マンションの修繕工事は、通常、修繕計画によりいつ行うか決まっています。これは、管理組合発足時に策定されているのが普通です。それに基づき、毎月積み立て修繕金が集められているのです。管理費と違って、積立修繕金は、プールされていきます。後、マンション購入時に、一括で積立修繕金を数十万円支払っています。
マンションにおける外壁や配管は、適切な修繕を行わなければ、どんどん劣化していきます。勿論、適切に修繕しても劣化は起こりますが、その進み具合が全然違います。こういう部分は人によって主観が違うため、分譲マンションでは、40年経っても機能だけでなく外観もみすぼらしくならないように配慮しているのです。
ただ大手の管理会社でなければ、杜撰な修繕計画の場合もあり、管理組合の協議でまとまらず、みすぼらしい劣化マンションも一部には存在します。適切に修繕工事が行われないと、マンションの資産価値も下がり、結局住民は損をします。マンションは居住するための物でもありますが、資産でもあるのです。勿論、40年以上経過したマンションでは、区分所有権の土地しか価値がありませんけどね。しかしながら、計画的に修繕工事が行われている立地条件のよいマンションだと、30年経過しても十分な価値がある場合も多いです。

マンションの大規模修繕の最初は必要な箇所から

新築マンションに入居して10年が経つと、管理組合が慌ただしくなります。一般に12年周期で実施されることが多い大規模修繕工事の準備が始まるからです。費用の相場は1戸当たり100万円といわれてきましたが、最近は建設コストが高騰し、5年前に比べると30%以上上がっているともいわれています。区分所有者にとって軽い負担だと笑っていられないのが現状です。

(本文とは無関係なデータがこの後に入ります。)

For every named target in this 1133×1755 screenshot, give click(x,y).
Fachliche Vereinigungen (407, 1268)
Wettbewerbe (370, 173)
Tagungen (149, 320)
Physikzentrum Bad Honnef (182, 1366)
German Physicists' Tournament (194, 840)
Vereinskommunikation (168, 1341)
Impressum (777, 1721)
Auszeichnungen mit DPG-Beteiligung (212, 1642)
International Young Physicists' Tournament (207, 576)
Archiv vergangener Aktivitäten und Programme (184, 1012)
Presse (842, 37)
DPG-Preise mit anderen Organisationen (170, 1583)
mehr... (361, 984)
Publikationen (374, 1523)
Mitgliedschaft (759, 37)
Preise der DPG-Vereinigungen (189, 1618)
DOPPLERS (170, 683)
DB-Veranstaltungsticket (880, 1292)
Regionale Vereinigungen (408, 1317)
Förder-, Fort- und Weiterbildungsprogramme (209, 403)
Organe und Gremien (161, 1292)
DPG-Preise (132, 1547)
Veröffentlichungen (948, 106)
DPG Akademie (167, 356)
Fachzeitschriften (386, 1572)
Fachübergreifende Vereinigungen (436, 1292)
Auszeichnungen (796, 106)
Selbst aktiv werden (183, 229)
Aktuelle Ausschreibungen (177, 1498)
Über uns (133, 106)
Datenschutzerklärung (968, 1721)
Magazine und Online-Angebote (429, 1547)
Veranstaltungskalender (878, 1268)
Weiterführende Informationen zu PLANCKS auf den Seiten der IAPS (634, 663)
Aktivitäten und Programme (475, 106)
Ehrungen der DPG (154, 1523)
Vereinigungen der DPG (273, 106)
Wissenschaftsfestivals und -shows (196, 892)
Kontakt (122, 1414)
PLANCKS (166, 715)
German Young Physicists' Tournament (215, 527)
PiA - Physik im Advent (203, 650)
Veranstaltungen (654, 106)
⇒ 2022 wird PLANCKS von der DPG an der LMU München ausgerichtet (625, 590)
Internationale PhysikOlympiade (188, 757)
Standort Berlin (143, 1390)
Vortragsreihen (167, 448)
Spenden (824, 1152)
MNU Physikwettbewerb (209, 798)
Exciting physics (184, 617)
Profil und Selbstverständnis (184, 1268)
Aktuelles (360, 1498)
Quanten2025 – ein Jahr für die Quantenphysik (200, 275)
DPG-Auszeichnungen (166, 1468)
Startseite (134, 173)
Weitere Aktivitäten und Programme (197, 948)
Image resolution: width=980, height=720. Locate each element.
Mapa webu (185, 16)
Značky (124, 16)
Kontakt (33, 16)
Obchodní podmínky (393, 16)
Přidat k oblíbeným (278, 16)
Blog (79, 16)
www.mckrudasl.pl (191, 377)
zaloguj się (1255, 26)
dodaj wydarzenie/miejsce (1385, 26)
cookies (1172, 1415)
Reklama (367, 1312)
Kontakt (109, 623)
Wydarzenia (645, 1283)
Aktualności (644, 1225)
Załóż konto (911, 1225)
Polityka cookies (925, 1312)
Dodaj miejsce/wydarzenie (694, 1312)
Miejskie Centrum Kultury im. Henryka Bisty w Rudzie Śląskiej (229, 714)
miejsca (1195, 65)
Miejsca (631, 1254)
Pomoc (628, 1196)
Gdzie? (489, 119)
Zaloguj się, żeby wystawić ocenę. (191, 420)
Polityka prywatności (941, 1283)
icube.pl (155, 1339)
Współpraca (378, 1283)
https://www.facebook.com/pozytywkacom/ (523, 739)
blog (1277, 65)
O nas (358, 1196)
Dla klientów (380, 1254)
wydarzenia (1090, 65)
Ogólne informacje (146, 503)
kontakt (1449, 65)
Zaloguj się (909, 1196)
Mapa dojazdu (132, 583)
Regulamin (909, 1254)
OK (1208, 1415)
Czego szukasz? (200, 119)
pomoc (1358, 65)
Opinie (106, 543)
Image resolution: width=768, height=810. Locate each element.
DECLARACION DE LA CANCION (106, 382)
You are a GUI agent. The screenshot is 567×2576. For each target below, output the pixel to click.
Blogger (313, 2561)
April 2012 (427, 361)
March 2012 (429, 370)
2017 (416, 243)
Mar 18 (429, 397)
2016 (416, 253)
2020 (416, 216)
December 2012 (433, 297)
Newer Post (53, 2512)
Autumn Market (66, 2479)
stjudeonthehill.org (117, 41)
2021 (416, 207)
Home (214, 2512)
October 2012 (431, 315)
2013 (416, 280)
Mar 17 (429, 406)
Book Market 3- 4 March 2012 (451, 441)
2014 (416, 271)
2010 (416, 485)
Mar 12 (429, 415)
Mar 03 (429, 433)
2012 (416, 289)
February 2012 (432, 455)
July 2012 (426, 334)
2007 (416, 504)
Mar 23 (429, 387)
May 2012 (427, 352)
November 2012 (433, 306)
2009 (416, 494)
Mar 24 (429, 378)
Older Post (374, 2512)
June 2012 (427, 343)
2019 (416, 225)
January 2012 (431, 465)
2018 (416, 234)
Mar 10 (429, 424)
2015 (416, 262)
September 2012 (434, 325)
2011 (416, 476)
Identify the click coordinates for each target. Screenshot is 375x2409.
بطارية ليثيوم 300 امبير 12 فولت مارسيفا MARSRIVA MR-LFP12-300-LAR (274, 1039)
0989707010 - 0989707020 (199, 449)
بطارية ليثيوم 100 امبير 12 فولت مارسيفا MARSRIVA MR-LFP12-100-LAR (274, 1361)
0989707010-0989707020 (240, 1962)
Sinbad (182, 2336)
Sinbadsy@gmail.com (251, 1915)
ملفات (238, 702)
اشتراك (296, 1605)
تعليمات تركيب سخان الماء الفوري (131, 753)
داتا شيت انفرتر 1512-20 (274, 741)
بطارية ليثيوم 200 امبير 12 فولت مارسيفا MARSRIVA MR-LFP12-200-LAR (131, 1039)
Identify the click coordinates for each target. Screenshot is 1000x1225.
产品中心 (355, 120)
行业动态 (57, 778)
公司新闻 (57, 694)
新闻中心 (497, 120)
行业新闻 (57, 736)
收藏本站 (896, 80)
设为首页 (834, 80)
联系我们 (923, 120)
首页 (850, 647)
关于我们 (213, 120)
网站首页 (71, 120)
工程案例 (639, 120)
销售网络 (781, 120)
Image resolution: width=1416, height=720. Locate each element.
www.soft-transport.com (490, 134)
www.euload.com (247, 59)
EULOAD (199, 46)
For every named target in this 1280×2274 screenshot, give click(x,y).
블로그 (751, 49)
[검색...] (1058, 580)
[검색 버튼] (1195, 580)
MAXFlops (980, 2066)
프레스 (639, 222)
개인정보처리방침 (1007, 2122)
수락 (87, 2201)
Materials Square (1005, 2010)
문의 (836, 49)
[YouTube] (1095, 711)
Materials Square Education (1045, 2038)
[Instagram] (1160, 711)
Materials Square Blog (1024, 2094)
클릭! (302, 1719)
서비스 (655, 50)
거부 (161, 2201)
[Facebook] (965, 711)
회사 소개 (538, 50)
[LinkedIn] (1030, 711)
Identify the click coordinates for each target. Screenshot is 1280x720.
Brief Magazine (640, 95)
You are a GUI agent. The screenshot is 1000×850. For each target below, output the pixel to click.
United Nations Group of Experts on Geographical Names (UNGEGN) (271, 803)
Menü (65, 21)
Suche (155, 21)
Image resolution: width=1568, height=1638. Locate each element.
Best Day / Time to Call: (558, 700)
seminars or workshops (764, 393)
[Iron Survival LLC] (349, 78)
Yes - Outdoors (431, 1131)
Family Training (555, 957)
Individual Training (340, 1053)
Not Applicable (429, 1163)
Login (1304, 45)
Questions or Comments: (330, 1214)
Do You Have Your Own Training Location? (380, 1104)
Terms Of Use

しかし、公的な集合住宅賃貸業者は15年とか18年とかもっと長いスパンで建物の修繕を考えています。それではなぜ、マンションだけが12年なのでしょうか。管理会社などが利益を上げるためと考えていいでしょう。当然、建物は適切な補修をすることで長持ちします。資産価値の維持にもつながります。しかし、建物の損壊や施設の不具合などは個々の建物によって発生状況が異なるものです。すぐに修繕しなければならない箇所がある一方で、次回の修繕工事まで放置しても機能的に問題のない個所もあるのです。
先ほど挙げた1戸当たり100万円以上という数字は全項目を修繕した場合の金額です。新築後、最初の大規模修繕であれば、すべての項目に問題が発生しているとは考えにくいのが普通です。管理組合が建物の状態を把握し、必要な個所を選ぶことも非常に大切といえます。